Know all by these present that the undersigned hereby constitutes and 
appoints each of Matthew Cottrell, Anne Campbell, Orit Mizrachi and Erik 
Barrios, or any of them signing individually, and with full power of 
substitution, the undersigned's true and lawful attorney-in-fact to: 

(1) prepare, execute in the undersigned's name and on the undersigned's 
behalf, and submit to the U.S. Securities and Exchange Commission 
(the "SEC") a Form ID, including amendments thereto, and any other 
documents necessary or appropriate to obtain codes and passwords enabling 
the undersigned to make electronic filings with the SEC of reports required 
by Section 16(a) of the Securities Exchange Act of 1934 or any rule or 
regulation of the SEC 

(2) execute for and on behalf of the undersigned, in the undersigned's 
capacity as an officer and/or director of TCG BDC, Inc. and TCG BDC II, 
Inc. (each, a "Company" and together, the "Companies"), Forms 3, 4, and 
5 in accordance with Section 16(a) of the Securities Exchange Act of 1934 
and the rules thereunder; 

(3) do and perform any and all acts for and on behalf of the undersigned 
which may be necessary or desirable to complete and execute any such Form 3, 
4, or 5, complete and execute any
 amendment or amendments thereto, and 
timely file such form with the SEC and any stock exchange or similar 
authority; and 

(4) take any other action of any type whatsoever in connection with the 
foregoing which, in the opinion of such attorney-in-fact, may be of benefit 
to, in the best interest of, or legally required by, the undersigned, it 
being understood that the documents executed by such attorney-in-fact on behalf 
of the undersigned pursuant to this Power of Attorney shall be in such form and 
shall contain such terms and conditions as such attorney-in-fact may approve in 
such attorney-in-fact's discretion. 

The undersigned hereby grants to each such attorney-in-fact full power and 
authority to do and perform any and every act and thing whatsoever requisite, 
necessary, or proper to be done in the exercise of any of the rights and 
powers herein granted, as fully to all intents and purposes as the undersigned 
might or could do if personally present, with full power of substitution or 
revocation, hereby ratifying and confirming all that such attorney-in-fact, or 
such attorney-in-fact's substitute or substitutes, shall lawfully do or cause 
to be done by virtue of this power of attorney and the rights and powers 
herein granted.
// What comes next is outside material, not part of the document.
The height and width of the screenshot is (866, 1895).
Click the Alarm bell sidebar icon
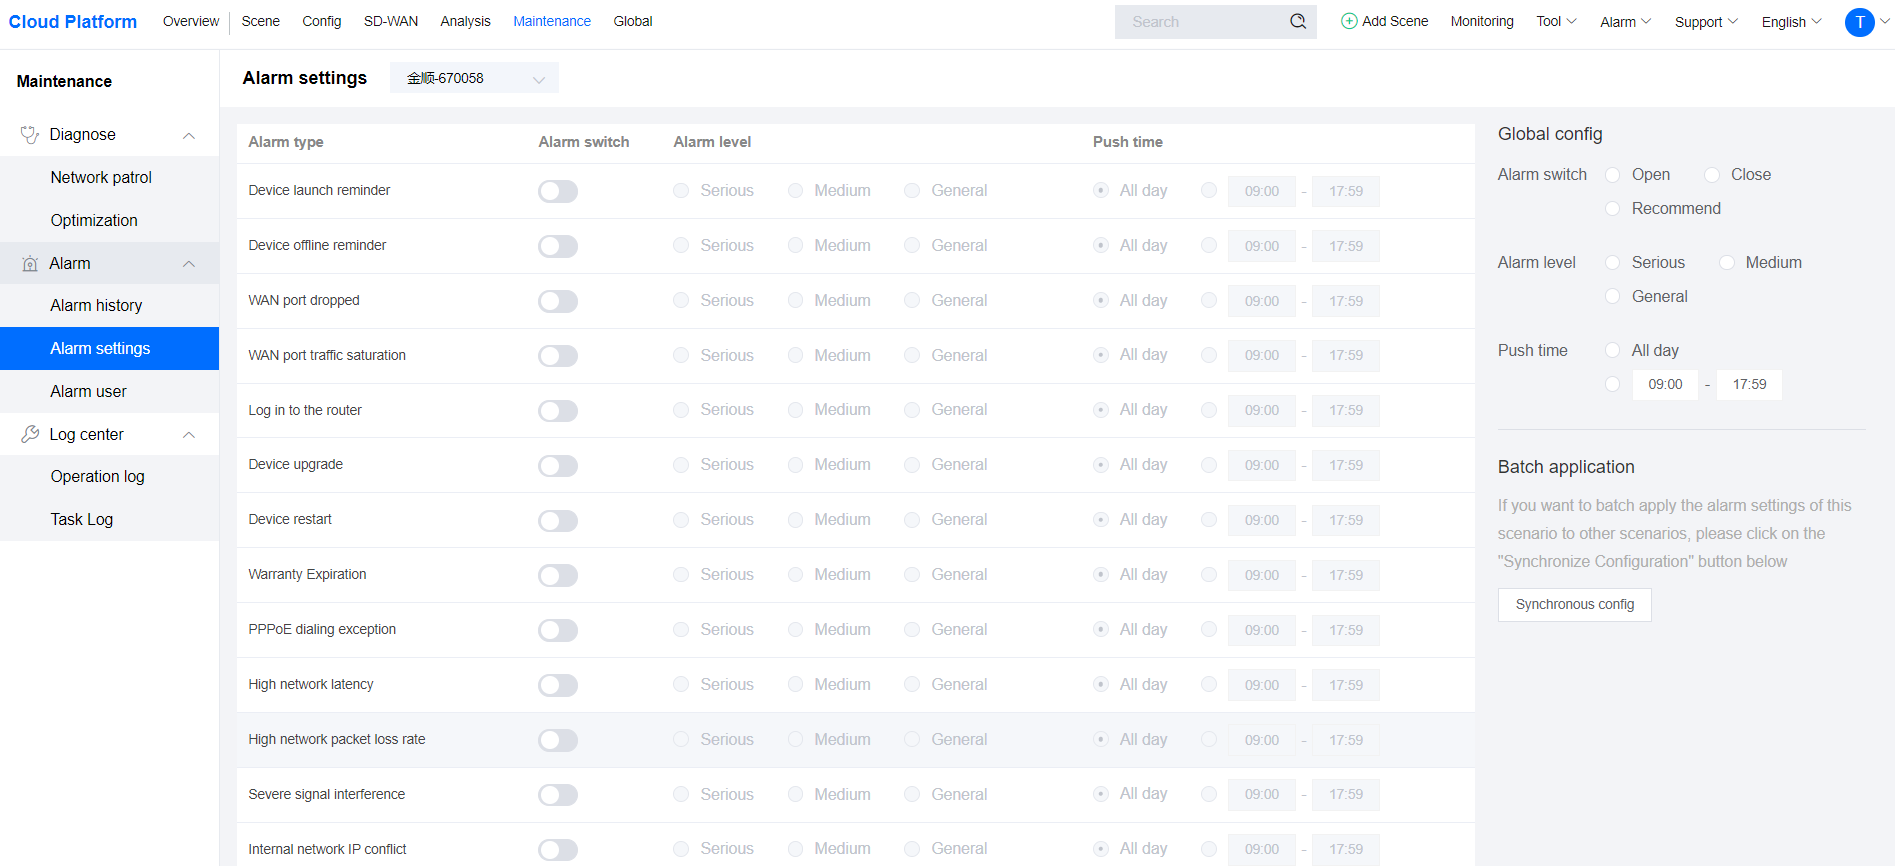pos(30,264)
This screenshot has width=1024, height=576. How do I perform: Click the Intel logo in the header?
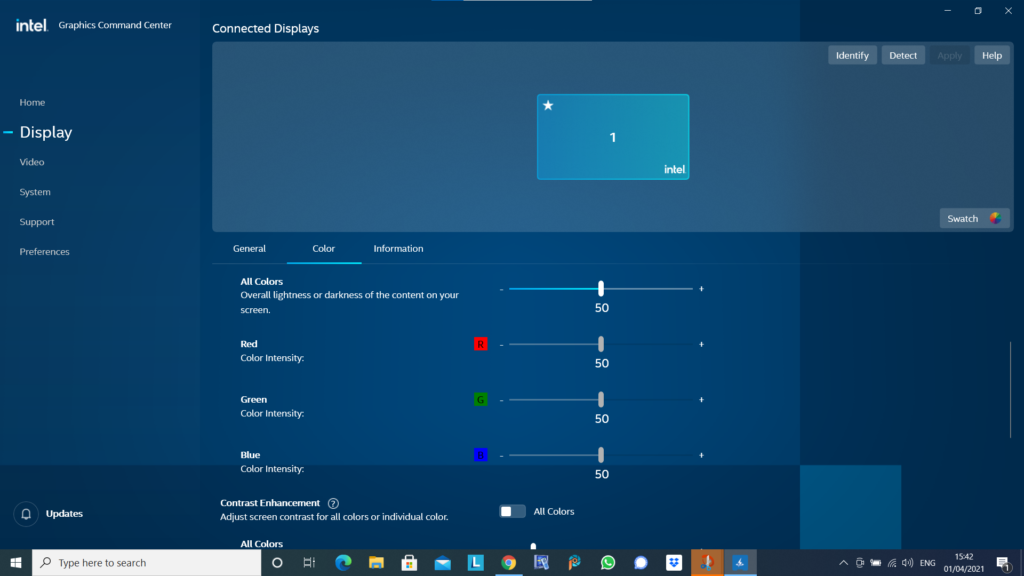[x=32, y=25]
The undersigned acknowledges that the foregoing 
attorneys-in-fact, in serving in such capacity at the request of the 
undersigned, are not assuming,nor is either Company assuming, any of the 
undersigned's responsibilities to comply with Section 16 of the Securities 
Exchange Act of 1934. 

This Power of Attorney shall remain in full force and effect until the 
undersigned is no longer required to file Forms 3, 4, and 5 with respect to 
the undersigned's holdings of and transactions in securities issued by either 
Company, unless earlier revoked by the undersigned in writing delivered to the 
foregoing attorneys-in-fact. 

IN WITNESS WHEREOF, the undersigned has caused this Power of Attorney to be 
executed as of this 24th day of October 2017.